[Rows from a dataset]
+--

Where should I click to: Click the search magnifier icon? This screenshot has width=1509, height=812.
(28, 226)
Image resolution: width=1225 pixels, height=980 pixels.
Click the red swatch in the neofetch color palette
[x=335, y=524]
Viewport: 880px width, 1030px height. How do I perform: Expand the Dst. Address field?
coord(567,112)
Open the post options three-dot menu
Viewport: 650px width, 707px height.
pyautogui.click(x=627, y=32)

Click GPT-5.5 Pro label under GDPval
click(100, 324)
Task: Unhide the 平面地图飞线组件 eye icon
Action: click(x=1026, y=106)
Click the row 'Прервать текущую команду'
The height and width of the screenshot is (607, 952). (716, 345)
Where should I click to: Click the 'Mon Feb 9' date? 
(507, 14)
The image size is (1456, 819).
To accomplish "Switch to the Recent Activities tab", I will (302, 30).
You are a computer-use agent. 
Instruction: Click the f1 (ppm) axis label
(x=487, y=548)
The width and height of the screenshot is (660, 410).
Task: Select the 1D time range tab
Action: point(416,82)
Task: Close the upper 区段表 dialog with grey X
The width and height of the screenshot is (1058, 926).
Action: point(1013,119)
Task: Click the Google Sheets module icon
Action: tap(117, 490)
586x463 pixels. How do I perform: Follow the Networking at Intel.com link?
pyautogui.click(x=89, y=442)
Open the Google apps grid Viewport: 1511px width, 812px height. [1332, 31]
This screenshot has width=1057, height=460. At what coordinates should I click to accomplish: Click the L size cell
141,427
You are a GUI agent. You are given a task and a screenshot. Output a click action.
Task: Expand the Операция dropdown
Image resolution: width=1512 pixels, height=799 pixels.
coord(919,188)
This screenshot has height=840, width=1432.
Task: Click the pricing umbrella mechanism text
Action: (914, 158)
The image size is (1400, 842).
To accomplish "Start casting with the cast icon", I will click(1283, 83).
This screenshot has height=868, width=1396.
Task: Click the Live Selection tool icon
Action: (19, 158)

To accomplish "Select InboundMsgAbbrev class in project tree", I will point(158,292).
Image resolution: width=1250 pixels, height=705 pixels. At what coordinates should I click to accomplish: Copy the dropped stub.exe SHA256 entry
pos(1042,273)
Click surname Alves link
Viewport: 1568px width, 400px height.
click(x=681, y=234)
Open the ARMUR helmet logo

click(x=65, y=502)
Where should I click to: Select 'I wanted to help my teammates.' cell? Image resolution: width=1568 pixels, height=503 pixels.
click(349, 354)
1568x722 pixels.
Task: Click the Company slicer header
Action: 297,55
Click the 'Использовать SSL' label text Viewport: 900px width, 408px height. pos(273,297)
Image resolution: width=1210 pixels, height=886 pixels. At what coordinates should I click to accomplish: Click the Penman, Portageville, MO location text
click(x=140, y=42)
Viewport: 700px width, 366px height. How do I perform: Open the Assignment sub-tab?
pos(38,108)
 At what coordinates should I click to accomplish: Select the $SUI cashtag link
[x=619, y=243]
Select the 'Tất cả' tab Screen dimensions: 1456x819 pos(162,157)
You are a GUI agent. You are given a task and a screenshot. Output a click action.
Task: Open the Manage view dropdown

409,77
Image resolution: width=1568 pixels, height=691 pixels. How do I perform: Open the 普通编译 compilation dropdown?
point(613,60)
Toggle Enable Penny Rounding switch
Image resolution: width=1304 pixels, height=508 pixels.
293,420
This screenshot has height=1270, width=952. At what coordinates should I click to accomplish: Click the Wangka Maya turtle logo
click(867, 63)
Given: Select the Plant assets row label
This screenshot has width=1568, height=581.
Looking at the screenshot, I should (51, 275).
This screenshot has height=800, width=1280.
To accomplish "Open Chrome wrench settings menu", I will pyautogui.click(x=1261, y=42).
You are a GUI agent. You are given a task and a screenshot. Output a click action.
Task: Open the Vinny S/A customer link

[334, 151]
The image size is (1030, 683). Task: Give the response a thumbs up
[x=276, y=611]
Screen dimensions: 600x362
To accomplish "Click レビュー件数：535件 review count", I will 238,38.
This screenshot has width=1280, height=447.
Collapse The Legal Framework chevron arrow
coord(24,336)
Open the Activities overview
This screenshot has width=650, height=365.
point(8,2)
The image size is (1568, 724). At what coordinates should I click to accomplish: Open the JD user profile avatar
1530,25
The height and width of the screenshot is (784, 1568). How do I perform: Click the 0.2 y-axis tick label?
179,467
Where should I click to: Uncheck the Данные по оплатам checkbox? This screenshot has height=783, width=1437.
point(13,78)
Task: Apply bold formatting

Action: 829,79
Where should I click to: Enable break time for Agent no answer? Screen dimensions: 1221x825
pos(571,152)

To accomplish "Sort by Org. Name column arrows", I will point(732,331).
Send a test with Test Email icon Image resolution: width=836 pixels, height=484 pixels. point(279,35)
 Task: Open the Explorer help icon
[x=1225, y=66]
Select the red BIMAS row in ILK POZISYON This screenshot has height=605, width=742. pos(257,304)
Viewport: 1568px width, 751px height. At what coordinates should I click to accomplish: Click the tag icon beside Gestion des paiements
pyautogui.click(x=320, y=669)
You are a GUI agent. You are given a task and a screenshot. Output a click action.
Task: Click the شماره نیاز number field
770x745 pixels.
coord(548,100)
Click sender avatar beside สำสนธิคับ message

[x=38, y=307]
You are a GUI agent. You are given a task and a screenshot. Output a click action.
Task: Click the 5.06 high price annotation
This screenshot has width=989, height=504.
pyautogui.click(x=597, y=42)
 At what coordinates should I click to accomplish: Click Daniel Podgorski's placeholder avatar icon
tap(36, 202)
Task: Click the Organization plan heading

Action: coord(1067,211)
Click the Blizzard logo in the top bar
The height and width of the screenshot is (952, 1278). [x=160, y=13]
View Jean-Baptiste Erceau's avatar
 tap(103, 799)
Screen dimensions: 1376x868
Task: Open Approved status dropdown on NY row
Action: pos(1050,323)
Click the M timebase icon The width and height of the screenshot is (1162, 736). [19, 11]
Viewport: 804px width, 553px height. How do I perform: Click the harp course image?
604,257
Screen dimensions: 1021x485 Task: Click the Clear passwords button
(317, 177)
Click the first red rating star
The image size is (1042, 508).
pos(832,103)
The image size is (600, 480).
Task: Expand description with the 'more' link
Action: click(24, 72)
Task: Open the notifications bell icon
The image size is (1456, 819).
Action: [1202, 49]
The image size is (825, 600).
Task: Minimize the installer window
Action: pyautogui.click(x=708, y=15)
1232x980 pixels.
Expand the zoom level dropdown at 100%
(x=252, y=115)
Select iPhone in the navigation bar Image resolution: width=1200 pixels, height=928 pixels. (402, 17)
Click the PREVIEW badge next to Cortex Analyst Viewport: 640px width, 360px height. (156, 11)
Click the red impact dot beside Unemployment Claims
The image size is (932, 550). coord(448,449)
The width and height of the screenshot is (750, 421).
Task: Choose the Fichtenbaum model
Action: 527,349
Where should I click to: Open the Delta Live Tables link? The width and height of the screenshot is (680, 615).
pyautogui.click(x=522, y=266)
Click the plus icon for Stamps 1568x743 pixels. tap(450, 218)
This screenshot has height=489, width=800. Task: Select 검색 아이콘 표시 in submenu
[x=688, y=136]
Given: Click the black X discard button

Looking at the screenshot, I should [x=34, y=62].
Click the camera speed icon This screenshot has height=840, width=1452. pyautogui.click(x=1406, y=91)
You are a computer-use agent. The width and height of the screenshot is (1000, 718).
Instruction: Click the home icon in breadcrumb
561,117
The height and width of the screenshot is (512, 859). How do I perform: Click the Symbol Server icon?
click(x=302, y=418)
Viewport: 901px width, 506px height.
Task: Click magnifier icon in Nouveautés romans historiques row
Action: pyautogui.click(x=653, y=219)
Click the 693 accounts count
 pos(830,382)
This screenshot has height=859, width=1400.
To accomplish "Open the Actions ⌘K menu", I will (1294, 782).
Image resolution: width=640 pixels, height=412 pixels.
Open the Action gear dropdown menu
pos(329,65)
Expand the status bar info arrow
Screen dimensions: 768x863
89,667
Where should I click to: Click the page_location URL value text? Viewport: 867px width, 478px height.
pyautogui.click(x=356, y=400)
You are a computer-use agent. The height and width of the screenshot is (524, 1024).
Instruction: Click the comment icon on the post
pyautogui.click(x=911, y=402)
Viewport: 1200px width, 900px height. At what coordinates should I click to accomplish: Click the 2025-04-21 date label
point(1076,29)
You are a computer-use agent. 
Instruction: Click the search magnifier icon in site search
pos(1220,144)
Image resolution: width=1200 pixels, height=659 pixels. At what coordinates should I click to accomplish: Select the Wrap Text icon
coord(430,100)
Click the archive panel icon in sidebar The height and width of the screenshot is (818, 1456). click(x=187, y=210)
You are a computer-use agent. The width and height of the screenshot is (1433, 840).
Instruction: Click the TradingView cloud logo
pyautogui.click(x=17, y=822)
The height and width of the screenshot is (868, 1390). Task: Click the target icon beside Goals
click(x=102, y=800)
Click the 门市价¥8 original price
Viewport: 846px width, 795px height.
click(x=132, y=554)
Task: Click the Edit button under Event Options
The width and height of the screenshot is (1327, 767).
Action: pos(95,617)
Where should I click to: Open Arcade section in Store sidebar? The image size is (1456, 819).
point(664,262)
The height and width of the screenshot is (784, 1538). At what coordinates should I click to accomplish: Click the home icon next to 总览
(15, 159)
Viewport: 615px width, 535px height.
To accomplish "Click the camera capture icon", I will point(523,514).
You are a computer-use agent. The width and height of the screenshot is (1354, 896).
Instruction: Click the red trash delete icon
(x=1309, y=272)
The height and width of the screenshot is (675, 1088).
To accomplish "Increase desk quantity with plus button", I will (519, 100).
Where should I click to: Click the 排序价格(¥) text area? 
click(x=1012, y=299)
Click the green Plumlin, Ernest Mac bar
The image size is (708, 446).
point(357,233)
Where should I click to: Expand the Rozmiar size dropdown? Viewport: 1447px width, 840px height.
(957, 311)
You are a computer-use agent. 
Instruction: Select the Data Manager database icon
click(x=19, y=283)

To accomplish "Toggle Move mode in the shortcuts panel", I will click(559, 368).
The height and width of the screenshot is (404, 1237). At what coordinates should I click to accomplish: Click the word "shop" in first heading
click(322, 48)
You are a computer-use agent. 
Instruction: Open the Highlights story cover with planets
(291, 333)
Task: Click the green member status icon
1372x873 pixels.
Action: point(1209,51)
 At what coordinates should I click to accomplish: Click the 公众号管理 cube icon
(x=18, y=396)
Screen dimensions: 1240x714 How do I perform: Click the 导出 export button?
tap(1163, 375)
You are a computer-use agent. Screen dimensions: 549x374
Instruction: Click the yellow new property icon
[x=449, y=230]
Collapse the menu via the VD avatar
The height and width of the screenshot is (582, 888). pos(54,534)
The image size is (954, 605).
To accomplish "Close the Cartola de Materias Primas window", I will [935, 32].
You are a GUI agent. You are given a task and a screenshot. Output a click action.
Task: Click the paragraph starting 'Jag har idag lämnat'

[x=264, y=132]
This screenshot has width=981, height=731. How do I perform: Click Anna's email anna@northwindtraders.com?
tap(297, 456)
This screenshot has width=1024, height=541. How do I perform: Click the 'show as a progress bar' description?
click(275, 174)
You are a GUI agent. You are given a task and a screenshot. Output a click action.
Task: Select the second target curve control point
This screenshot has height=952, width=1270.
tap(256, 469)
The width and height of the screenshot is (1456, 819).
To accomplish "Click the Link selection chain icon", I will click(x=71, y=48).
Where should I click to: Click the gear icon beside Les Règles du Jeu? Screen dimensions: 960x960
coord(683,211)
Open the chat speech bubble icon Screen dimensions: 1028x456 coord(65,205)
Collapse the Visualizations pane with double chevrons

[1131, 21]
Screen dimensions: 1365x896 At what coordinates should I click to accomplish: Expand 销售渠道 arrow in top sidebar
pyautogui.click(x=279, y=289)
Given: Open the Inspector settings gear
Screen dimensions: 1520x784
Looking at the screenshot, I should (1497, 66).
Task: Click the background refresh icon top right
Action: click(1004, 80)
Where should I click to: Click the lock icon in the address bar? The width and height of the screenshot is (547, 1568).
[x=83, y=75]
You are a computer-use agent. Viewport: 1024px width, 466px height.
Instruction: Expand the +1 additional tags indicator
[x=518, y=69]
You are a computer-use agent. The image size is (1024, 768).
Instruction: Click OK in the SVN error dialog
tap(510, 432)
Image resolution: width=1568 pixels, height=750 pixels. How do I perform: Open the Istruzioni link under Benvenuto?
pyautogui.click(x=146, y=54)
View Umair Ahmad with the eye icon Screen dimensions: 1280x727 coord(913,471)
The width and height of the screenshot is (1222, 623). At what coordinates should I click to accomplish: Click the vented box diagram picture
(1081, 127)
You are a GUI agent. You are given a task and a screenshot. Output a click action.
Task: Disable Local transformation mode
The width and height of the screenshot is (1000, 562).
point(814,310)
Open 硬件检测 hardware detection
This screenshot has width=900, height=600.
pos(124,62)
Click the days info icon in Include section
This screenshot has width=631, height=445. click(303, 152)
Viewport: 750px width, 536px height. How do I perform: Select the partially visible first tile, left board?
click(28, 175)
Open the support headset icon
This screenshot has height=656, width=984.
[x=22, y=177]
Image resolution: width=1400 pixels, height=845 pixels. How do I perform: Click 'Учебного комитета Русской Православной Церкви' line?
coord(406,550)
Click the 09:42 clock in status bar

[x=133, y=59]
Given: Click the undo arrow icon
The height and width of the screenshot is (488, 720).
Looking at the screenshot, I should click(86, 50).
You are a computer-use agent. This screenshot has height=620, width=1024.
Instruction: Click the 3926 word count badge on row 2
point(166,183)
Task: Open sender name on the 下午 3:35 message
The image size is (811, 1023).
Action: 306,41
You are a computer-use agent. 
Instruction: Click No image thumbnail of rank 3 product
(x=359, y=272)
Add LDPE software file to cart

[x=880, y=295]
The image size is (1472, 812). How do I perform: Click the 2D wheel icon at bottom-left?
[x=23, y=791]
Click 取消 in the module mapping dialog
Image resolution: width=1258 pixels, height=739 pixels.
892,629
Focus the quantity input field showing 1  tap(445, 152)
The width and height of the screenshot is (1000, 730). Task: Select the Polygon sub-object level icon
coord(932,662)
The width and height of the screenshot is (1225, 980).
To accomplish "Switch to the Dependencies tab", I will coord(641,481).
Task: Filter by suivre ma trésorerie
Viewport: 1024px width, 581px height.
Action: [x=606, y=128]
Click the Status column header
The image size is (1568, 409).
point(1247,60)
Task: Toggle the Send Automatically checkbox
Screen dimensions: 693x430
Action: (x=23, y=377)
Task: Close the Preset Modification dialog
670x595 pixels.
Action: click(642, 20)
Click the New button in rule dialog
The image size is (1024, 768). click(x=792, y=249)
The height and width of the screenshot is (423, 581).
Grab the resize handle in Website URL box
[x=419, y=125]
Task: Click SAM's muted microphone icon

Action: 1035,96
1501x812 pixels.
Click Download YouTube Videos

+--

_Exercise task_. Change "Polygon" to "Vertex" in the rows from the line containing "Task: Open sender name on the 下午 3:35 message" through the end of the rows, and give those lines again with nothing else altered.

_Exercise response_.
Task: Open sender name on the 下午 3:35 message
The image size is (811, 1023).
Action: 306,41
You are a computer-use agent. 
Instruction: Click No image thumbnail of rank 3 product
(x=359, y=272)
Add LDPE software file to cart

[x=880, y=295]
The image size is (1472, 812). How do I perform: Click the 2D wheel icon at bottom-left?
[x=23, y=791]
Click 取消 in the module mapping dialog
Image resolution: width=1258 pixels, height=739 pixels.
892,629
Focus the quantity input field showing 1  tap(445, 152)
The width and height of the screenshot is (1000, 730). Task: Select the Vertex sub-object level icon
coord(932,662)
The width and height of the screenshot is (1225, 980).
To accomplish "Switch to the Dependencies tab", I will coord(641,481).
Task: Filter by suivre ma trésorerie
Viewport: 1024px width, 581px height.
Action: [x=606, y=128]
Click the Status column header
The image size is (1568, 409).
point(1247,60)
Task: Toggle the Send Automatically checkbox
Screen dimensions: 693x430
Action: (x=23, y=377)
Task: Close the Preset Modification dialog
670x595 pixels.
Action: click(642, 20)
Click the New button in rule dialog
The image size is (1024, 768). click(x=792, y=249)
The height and width of the screenshot is (423, 581).
Grab the resize handle in Website URL box
[x=419, y=125]
Task: Click SAM's muted microphone icon

Action: 1035,96
1501x812 pixels.
Click Download YouTube Videos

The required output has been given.